Résumé : Rocks, 15 ans, vit à Londres avec sa mère et son petit frère. Quand du jour au lendemain leur mère disparait, une nouvelle vie s’organise avec l’aide de ses meilleures amies. Rocks va devoir se battre pour échapper aux services sociaux.

Analyse : Pour ce dernier film Sarah Gavron a choisi des élèves de 3e et 4e d’un lycée londonien. Ce sont donc des actrices non professionnelles qu’elle a associées à l’écriture du film et qui lui ont donné leur libre interprétation, leur spontanéité, leur vivacité et leur langage. Autour de l’héroïne, Rocks, ainsi baptisée par ses camarades pour son caractère de fer, son courage et sa détermination, véritable force de la nature, gravite une série d’adolescentes d’origines très diverses du quartier d’Hackney. Une bande dynamique, joyeuse, mais surtout d’une grande solidarité. Dans ces adolescentes, il y a celles qui vivent au sein d’une famille aimante, et celles qui sont dans une situation bien plus compliquée sur le plan social. C’est le cas de Shola (Rocks) qui abandonnée par sa mère se retrouve à 15 ans avec des responsabilités d’adulte, la charge de son petit frère de 7ans, alors que l’argent épuisé, l’électricité est coupée et les services sociaux alertés. Dans son errance pour éviter d’être séparée de son frère, Shola, pudique au début avec ses amies, finit par leur demander aide et y trouve une merveilleuse solidarité. Tableau d’une Angleterre où la diversité ethnique et religieuse ne pose aucun problème dans ce milieu des oubliés de la société. Cette bande de six jeunes filles est l’image d’une génération qui utilise le téléphone portable, dont les images filmées sont parfois projetées à l’écran, qui écoutent de la musique pop, reggae ou hip hop. Elles sont inépuisables, libres, joyeuses, dynamiques, transgressives, provoquent leurs professeurs et donnent au film une énergie communicative accentuée par une caméra très mobile, une mise en scène et un montage alertes. Certes le film comporte des moments tristes et émouvants, mais il reste plein d’une vitalité et d’une sororité lumineuse.

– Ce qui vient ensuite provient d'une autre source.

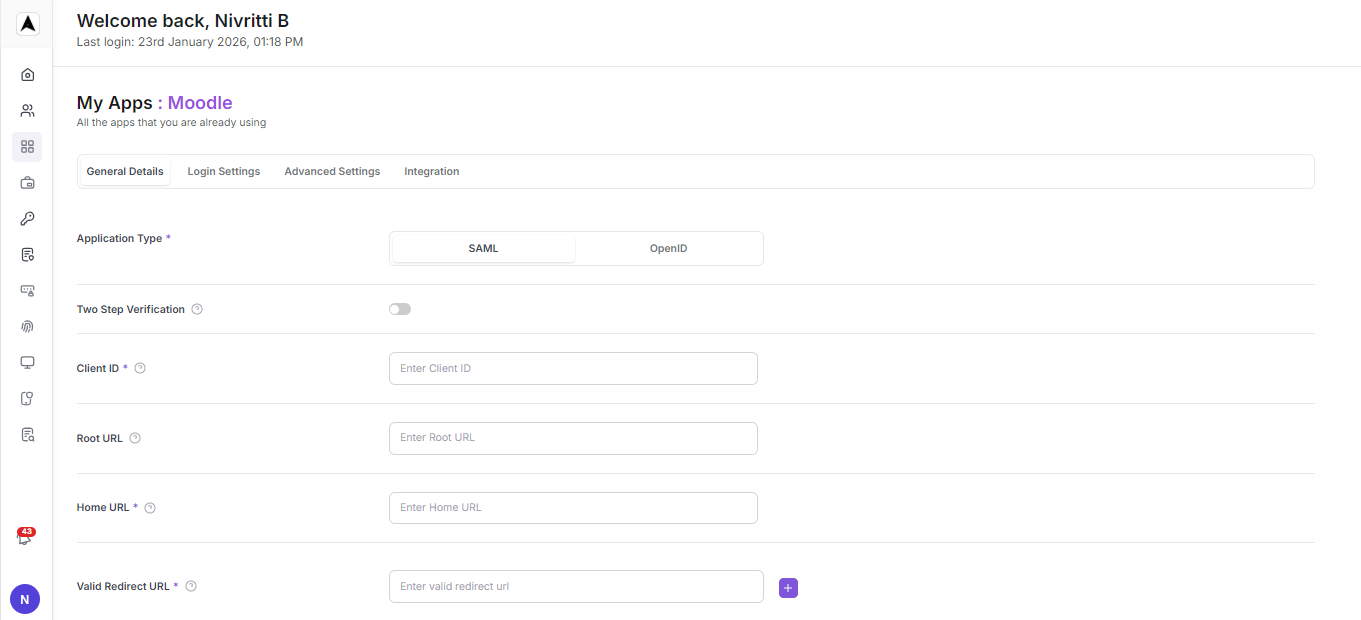Open the Integration tab

(x=431, y=171)
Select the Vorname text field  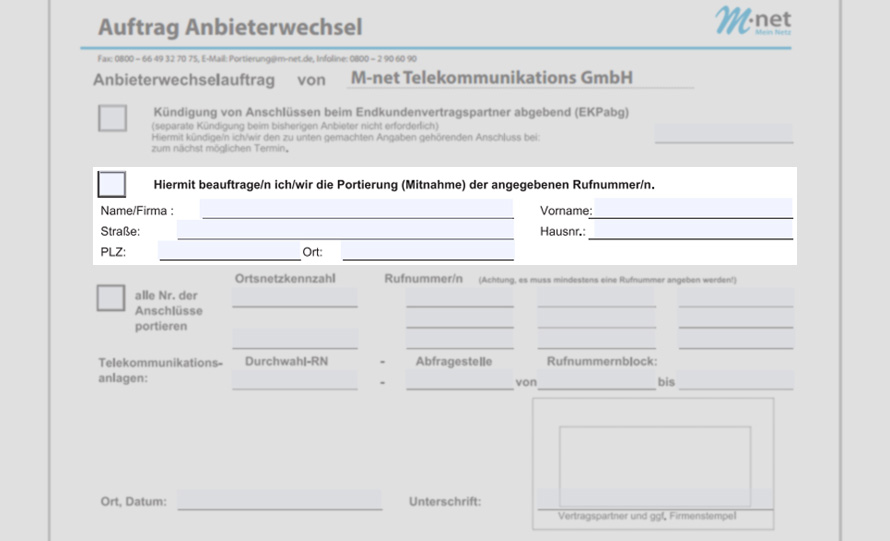click(x=692, y=209)
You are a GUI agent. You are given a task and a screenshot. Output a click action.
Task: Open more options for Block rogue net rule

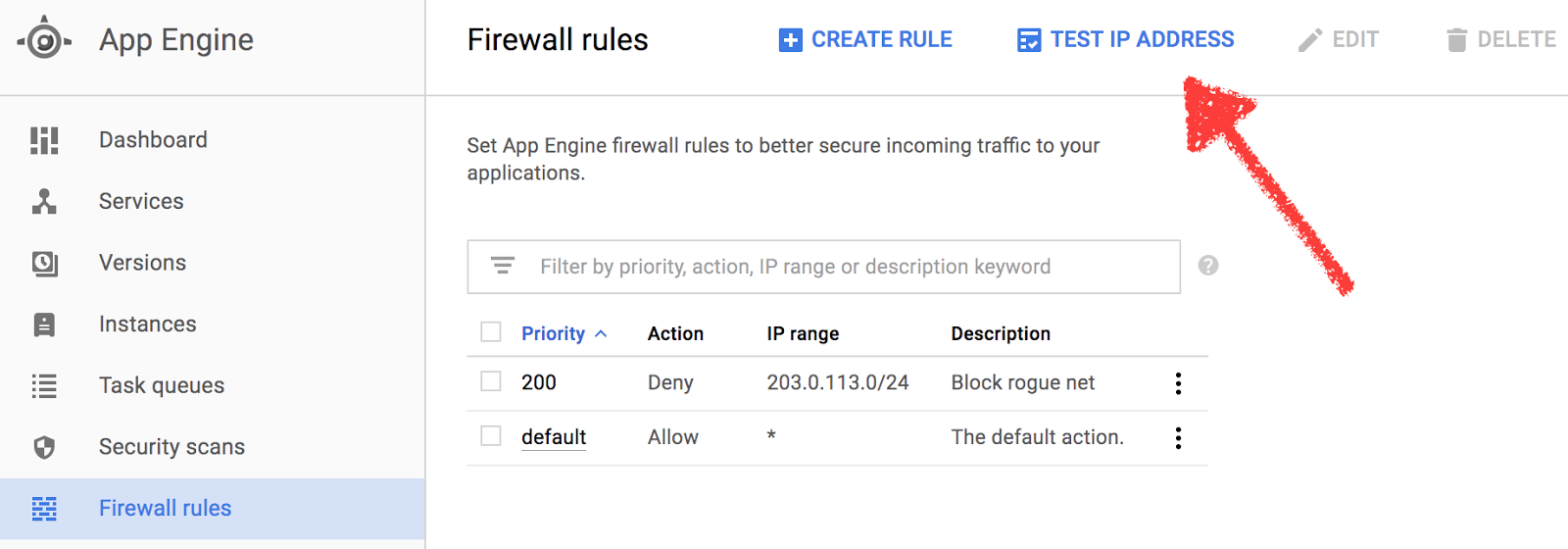[x=1178, y=383]
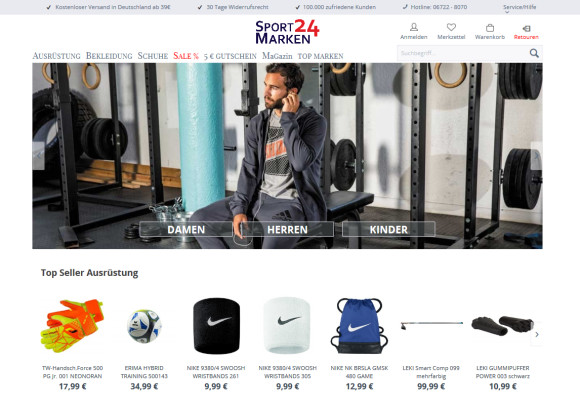Open the Anmelden account icon

tap(414, 27)
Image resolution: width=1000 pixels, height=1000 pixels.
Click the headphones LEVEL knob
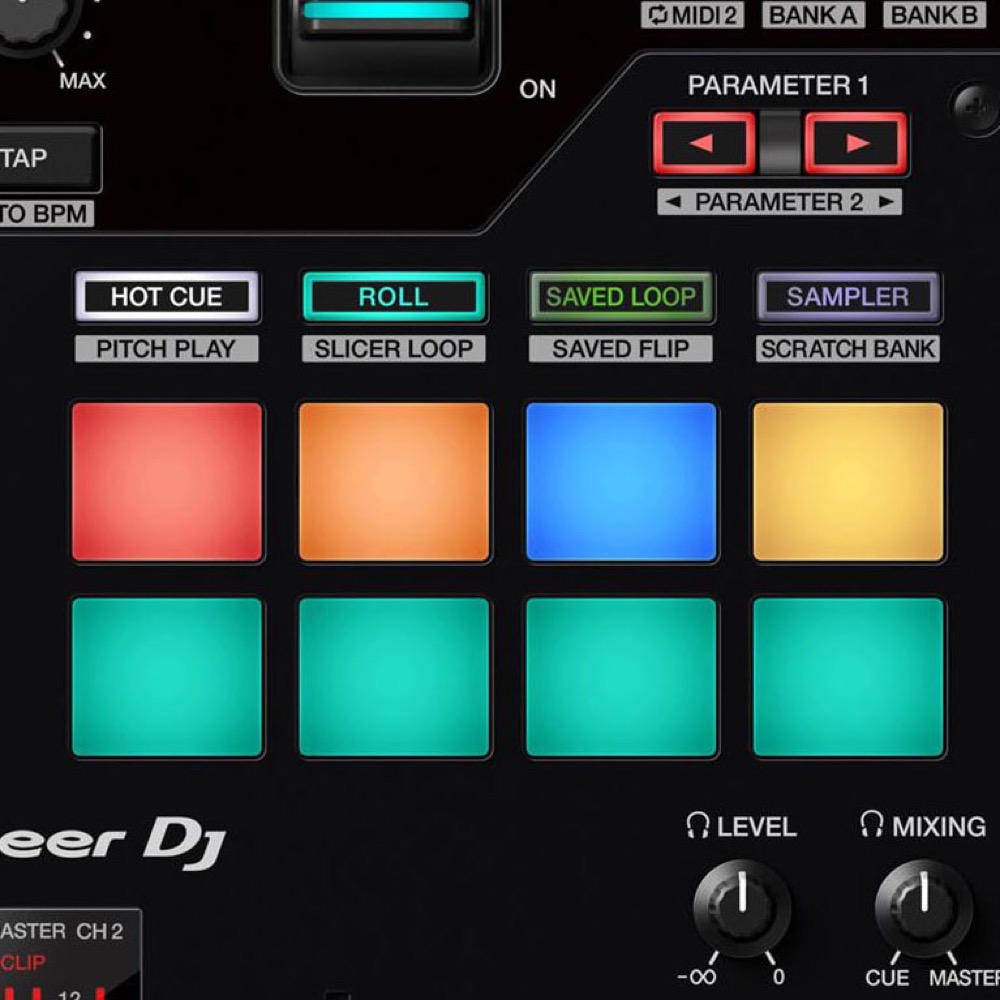pyautogui.click(x=742, y=908)
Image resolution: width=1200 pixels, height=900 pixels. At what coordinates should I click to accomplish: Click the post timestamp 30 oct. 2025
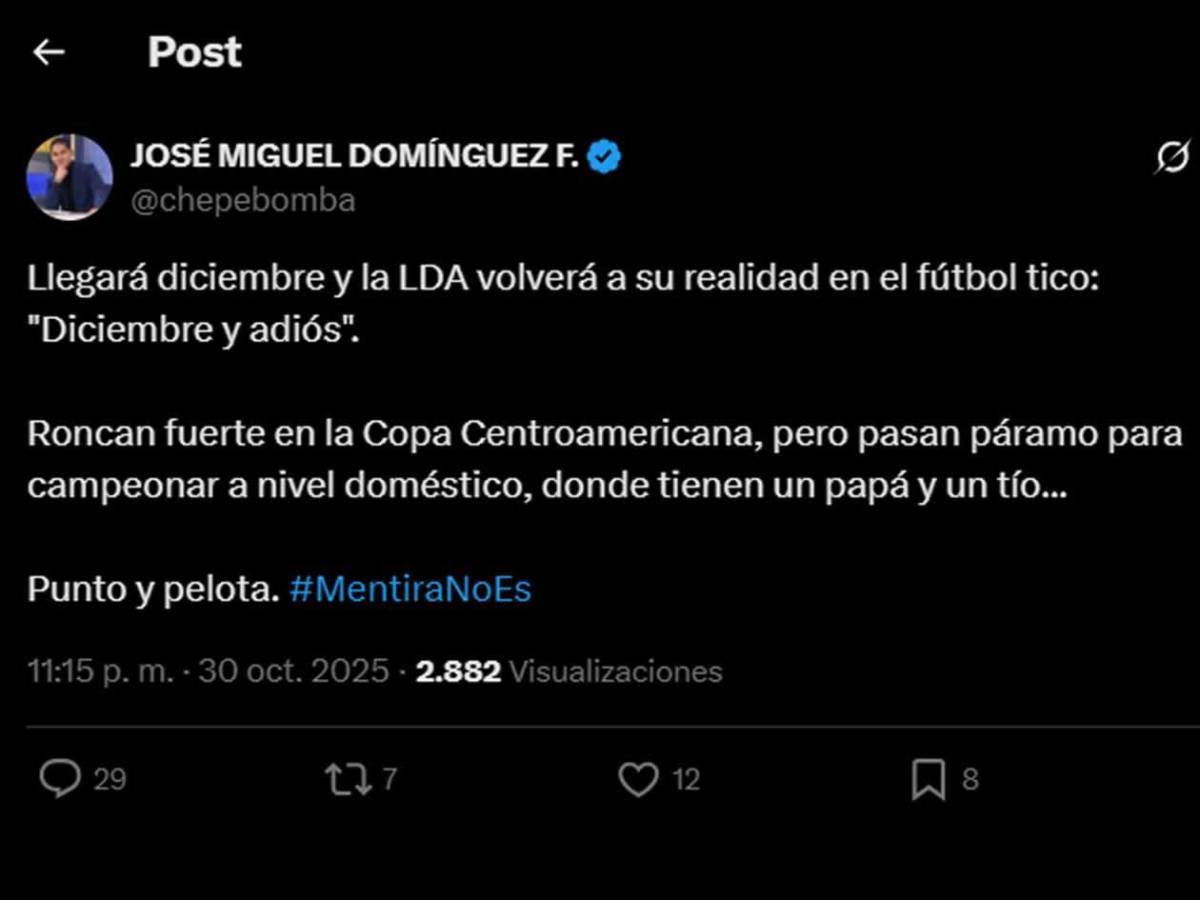[x=297, y=671]
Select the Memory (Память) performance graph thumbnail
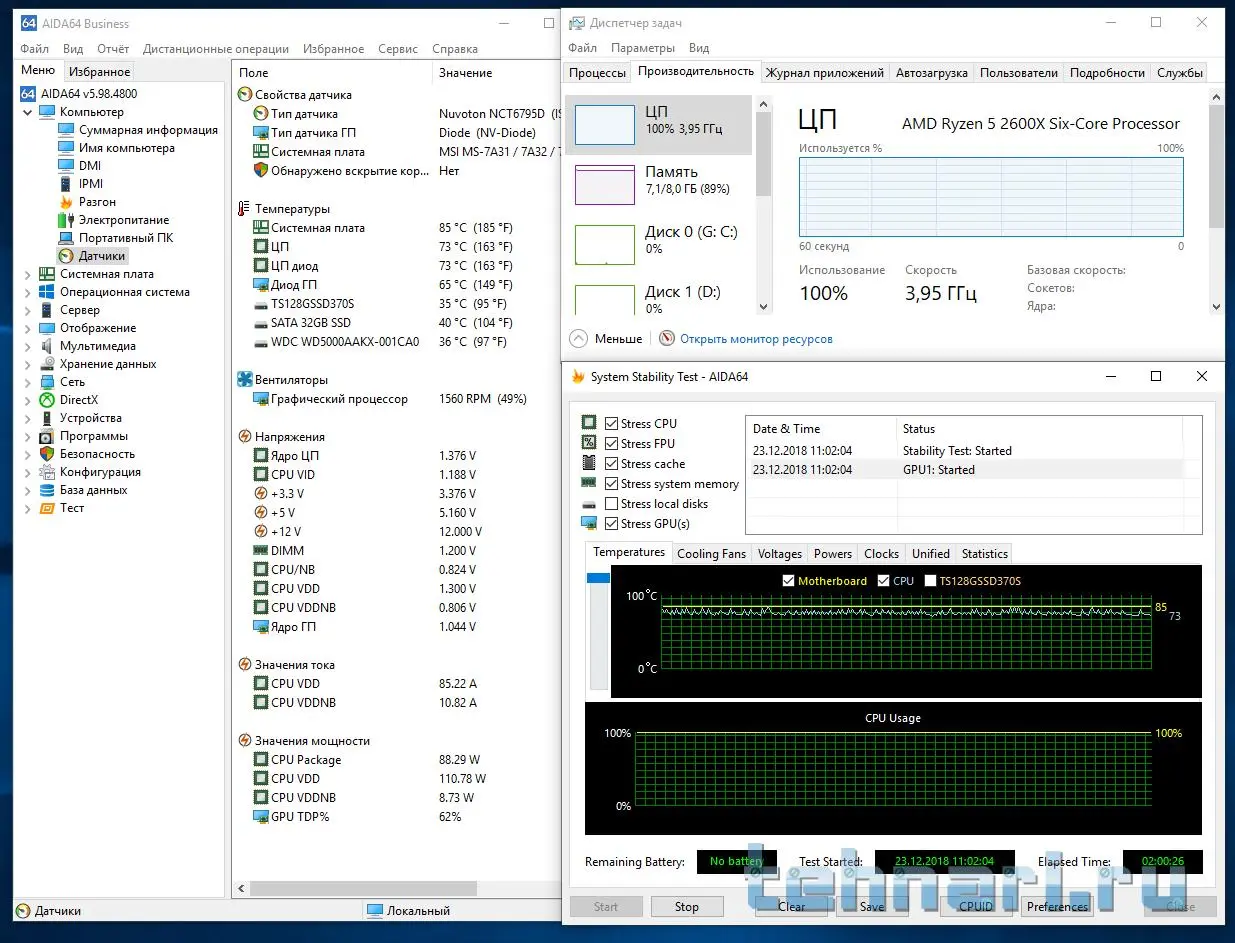This screenshot has height=943, width=1235. coord(605,185)
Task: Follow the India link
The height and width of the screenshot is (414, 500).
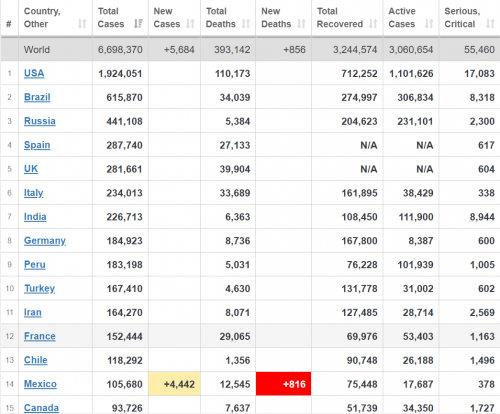Action: [x=35, y=217]
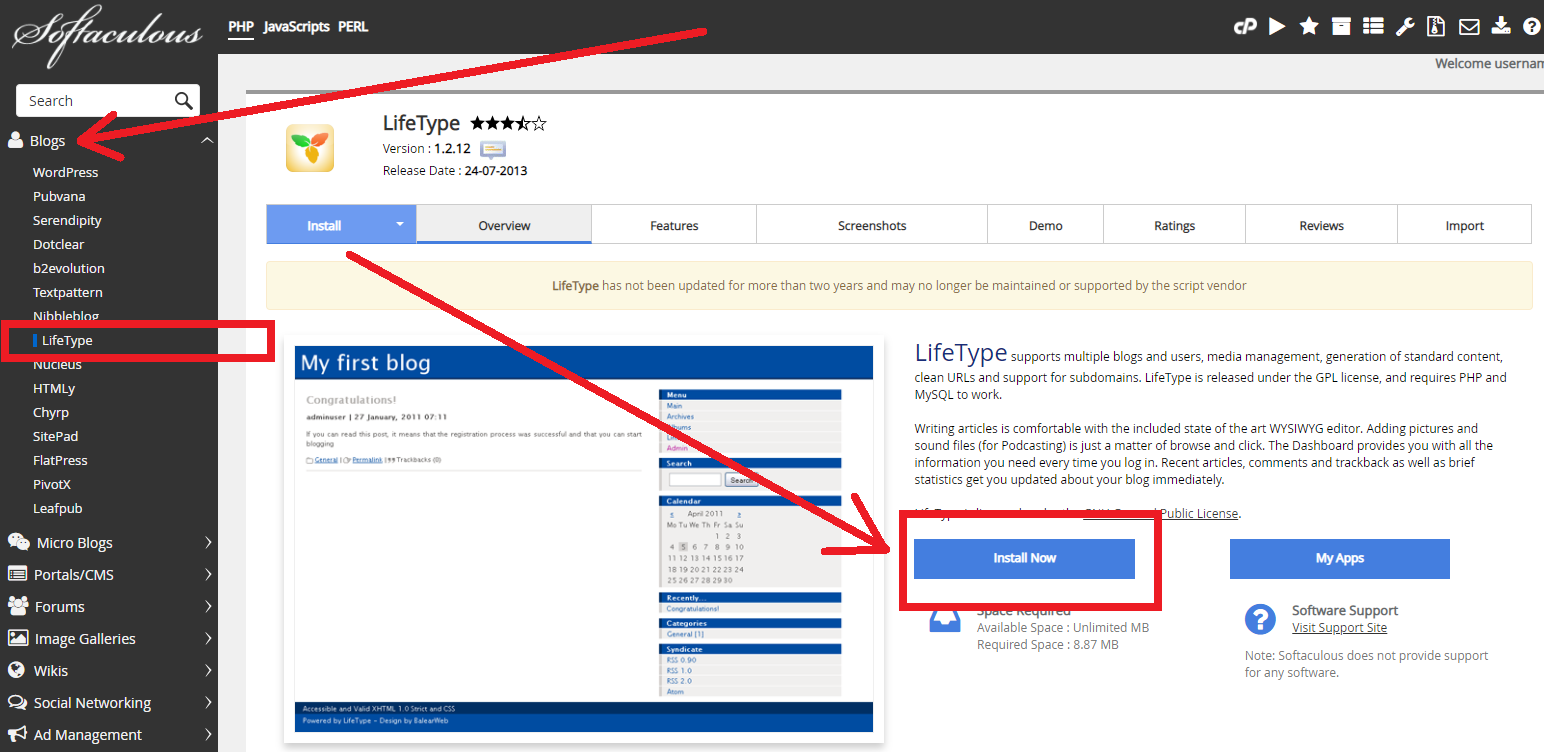The height and width of the screenshot is (752, 1544).
Task: Open the demos play icon
Action: pos(1277,27)
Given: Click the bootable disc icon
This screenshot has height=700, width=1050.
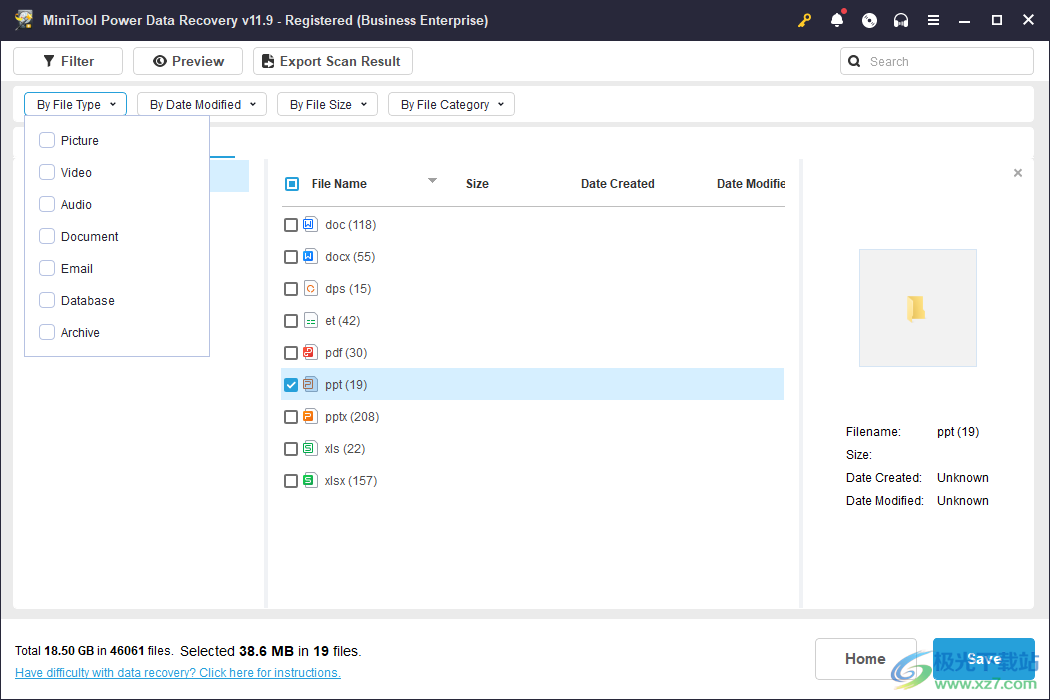Looking at the screenshot, I should tap(869, 21).

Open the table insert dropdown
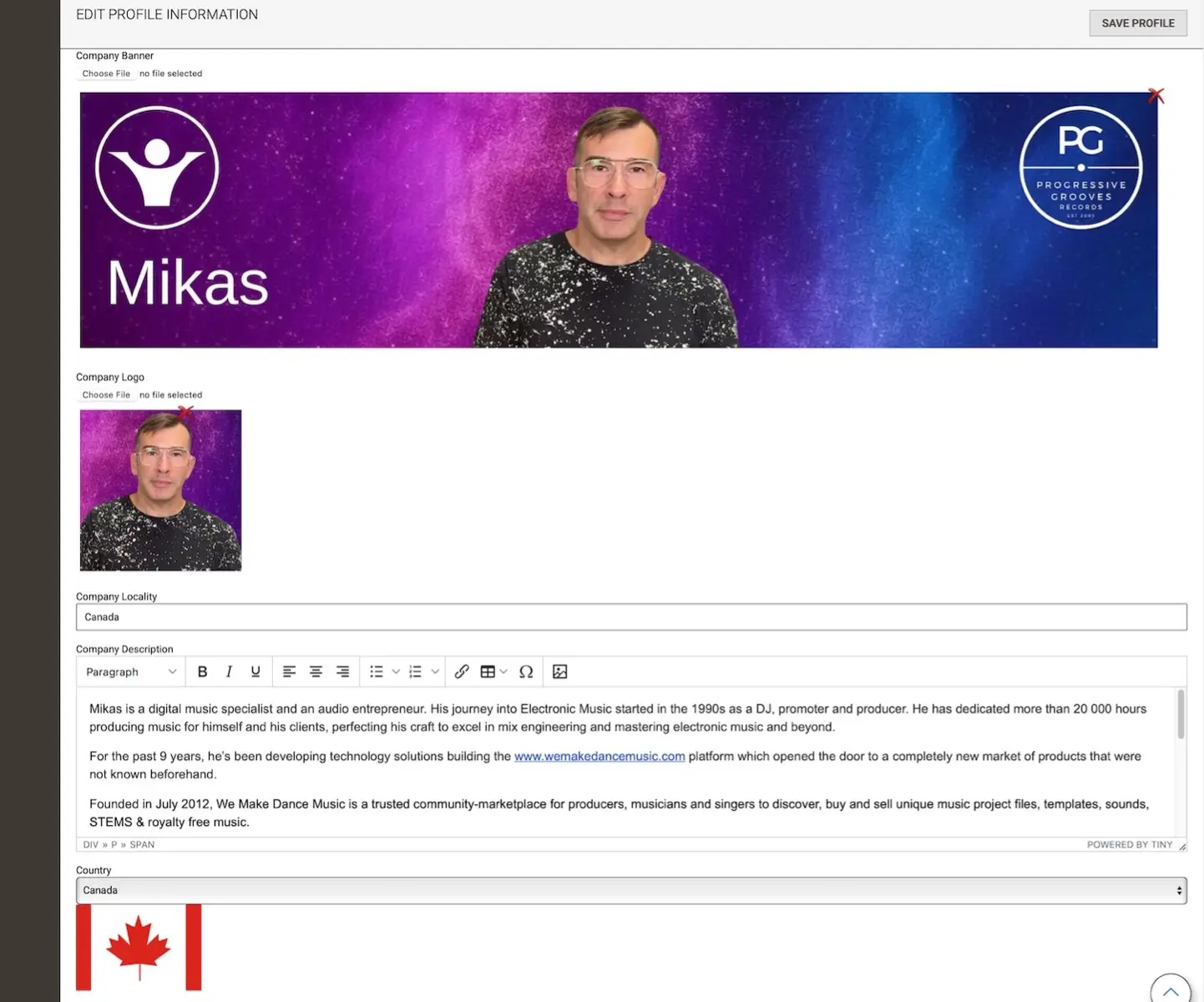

Un film qui, dans la tendance actuelle de montrer des « héroïnes » (voir Bande de filles de Céline Sciamma, Divines de Houda Benyamina, Mignonnes de Maïmouna Doucouré, ou Adolescentes de Sébastien Lifshitz), est totalement féminin, jusques et y compris l’équipe technique. Avec sobriété et curiosité Sarah Gavron s’est placée à côté de ses comédiennes leur laissant une bonne partie du temps être ce qu’elles sont, c’est-à-dire des jeunes filles gaies, rieuses, chahuteuses, pleines de vie au-delà des misères de leur existence. En cela le film est très différent des films de Ken Loach auquel on l’a trop souvent comparé. Il n’y a pas chez Sarah Gavron cette désespérance qui interdit tout espoir. Certes ce film est dans la tradition du réalisme social britannique mais il y a une lumière, une entraide, un espoir qui interdit de désespérer. Le film se termine sur des images lumineuses.